(About this exercise):
Pick out each line of the records that includes the string "agent", and copy it.
[Opening Data for review section]
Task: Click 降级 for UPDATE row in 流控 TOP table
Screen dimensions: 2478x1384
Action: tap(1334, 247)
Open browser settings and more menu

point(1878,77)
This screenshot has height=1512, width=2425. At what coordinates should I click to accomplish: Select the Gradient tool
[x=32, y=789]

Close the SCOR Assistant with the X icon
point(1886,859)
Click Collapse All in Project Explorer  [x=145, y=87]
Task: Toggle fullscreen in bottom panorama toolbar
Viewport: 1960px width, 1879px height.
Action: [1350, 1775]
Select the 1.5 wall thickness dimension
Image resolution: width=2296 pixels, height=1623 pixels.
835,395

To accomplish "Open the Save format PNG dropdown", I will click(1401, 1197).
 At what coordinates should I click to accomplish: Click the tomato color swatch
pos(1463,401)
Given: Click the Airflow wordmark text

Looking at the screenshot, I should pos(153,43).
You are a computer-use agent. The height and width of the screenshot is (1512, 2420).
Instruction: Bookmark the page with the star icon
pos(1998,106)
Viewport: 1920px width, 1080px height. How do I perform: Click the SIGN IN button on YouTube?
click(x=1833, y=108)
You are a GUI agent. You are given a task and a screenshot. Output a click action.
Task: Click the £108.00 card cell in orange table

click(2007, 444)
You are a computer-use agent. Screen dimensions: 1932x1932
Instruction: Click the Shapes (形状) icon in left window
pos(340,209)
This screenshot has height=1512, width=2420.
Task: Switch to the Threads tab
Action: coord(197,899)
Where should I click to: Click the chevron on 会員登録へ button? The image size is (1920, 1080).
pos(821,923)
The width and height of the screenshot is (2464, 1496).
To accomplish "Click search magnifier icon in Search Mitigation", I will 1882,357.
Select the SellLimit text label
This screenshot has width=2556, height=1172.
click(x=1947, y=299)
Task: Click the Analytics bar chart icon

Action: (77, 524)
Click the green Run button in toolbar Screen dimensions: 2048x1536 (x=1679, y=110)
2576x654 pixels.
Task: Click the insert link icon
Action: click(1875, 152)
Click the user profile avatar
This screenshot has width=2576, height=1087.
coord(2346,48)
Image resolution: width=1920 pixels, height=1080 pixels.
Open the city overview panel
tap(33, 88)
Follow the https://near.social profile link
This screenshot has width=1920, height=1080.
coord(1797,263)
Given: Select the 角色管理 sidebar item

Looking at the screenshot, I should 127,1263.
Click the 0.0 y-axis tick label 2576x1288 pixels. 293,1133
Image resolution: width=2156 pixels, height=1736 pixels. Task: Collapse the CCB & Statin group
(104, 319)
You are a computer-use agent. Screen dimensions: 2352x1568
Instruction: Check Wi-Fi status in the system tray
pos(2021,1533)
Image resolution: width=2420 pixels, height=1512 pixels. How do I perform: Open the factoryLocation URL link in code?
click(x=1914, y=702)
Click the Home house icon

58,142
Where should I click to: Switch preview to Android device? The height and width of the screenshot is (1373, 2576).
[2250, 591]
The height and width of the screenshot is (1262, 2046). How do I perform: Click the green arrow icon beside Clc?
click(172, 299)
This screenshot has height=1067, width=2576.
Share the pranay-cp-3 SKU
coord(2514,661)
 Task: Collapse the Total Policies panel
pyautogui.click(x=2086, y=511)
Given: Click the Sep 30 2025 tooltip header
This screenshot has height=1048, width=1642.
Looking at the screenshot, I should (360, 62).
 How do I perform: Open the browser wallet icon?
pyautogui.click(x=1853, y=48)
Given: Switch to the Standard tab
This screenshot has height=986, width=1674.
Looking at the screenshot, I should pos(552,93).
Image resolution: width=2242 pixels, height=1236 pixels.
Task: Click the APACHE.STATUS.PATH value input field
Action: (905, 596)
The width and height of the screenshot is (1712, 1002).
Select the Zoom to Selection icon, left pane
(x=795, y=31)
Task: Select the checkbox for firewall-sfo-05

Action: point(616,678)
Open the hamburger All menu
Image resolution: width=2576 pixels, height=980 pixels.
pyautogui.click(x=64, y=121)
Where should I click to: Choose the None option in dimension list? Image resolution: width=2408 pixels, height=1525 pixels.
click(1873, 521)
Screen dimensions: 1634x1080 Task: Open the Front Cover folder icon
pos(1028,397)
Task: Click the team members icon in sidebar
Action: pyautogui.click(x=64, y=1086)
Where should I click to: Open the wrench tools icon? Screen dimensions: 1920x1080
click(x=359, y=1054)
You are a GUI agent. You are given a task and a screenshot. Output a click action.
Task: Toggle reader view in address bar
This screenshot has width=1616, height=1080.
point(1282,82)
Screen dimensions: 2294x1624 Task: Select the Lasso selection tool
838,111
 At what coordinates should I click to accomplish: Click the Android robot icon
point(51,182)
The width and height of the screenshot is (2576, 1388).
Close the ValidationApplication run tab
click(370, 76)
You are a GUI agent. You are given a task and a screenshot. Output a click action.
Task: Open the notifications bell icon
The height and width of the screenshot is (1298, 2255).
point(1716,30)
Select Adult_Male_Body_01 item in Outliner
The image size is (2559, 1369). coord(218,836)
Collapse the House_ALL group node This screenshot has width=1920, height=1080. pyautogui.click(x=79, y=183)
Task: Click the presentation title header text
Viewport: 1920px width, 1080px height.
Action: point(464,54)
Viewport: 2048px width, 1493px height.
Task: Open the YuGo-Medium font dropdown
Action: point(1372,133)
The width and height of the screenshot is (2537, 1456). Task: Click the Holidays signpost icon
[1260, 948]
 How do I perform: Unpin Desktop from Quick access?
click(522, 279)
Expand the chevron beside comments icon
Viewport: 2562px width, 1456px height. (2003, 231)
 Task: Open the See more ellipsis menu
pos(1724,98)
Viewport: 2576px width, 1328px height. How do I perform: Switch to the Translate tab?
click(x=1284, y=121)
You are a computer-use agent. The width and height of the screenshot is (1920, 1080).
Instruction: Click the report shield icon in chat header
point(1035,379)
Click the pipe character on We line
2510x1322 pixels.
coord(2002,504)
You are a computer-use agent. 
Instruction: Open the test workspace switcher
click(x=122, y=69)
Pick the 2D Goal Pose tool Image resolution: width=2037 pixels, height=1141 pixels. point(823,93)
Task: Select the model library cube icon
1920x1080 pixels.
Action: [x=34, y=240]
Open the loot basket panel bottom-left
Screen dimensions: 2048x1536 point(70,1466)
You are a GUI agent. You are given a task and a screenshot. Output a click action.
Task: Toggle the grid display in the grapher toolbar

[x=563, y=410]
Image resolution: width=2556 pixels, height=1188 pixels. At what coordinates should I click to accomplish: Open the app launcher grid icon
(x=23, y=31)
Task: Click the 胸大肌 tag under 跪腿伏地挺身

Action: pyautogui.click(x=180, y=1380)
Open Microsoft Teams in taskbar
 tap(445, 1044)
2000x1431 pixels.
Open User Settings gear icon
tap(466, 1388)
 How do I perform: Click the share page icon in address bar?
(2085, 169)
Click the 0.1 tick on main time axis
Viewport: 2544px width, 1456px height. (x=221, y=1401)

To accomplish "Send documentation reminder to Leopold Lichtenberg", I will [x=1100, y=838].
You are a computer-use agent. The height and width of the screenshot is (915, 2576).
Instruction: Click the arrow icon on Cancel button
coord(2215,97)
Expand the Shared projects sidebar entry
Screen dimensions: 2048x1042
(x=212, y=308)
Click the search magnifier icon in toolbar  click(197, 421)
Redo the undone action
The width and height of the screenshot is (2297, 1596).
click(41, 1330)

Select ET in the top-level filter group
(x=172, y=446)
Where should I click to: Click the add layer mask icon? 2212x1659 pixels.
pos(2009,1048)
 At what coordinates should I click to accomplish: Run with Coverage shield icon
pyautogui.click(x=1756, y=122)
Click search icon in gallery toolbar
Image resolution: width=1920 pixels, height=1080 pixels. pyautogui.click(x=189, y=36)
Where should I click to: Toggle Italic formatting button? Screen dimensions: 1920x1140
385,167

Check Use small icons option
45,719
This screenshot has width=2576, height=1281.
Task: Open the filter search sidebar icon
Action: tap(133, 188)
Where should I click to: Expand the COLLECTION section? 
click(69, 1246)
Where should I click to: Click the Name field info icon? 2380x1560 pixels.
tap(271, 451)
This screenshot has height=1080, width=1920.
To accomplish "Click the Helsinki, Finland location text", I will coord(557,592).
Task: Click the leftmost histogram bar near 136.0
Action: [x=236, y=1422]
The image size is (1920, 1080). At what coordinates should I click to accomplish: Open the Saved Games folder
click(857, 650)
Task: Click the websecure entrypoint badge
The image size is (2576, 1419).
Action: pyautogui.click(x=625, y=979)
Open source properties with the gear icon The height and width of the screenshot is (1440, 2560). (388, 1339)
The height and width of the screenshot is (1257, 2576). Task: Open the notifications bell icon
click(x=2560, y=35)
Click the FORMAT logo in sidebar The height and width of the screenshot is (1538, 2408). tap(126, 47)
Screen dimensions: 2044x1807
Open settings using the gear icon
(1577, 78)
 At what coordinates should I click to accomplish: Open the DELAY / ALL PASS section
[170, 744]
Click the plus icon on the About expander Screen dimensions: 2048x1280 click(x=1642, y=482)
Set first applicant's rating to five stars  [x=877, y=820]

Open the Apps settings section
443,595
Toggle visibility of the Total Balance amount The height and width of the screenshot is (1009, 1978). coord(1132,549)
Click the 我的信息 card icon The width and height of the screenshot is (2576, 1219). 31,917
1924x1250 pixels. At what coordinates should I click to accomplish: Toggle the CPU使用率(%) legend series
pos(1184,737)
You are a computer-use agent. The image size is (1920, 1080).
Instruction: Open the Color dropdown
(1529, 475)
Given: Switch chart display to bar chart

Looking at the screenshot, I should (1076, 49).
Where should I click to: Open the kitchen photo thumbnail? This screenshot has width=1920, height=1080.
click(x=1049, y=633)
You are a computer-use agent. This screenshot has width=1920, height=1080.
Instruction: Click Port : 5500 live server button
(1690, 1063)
[Closing Data for review section]
(Solution to this task):
You are a computer-use agent. The height and width of the screenshot is (1512, 2420).
You are a GUI agent. You are given a task and a screenshot. Output a click action.
You are a computer-use agent. Screen dimensions: 1932x1932
You are a computer-use agent. Screen dimensions: 2352x1568
You are a GUI agent. You are given a task and a screenshot. Output a click action.
You are a GUI agent. You are given a task and a screenshot. Output a click action.
You are a computer-use agent. The width and height of the screenshot is (1920, 1080).
You are a computer-use agent. 
You are a GUI agent. You are given a task and a screenshot. Output a click action.
You are a computer-use agent. The height and width of the screenshot is (915, 2576).
You are a computer-use agent. The image size is (1920, 1080).
You are a computer-use agent. This screenshot has width=1920, height=1080.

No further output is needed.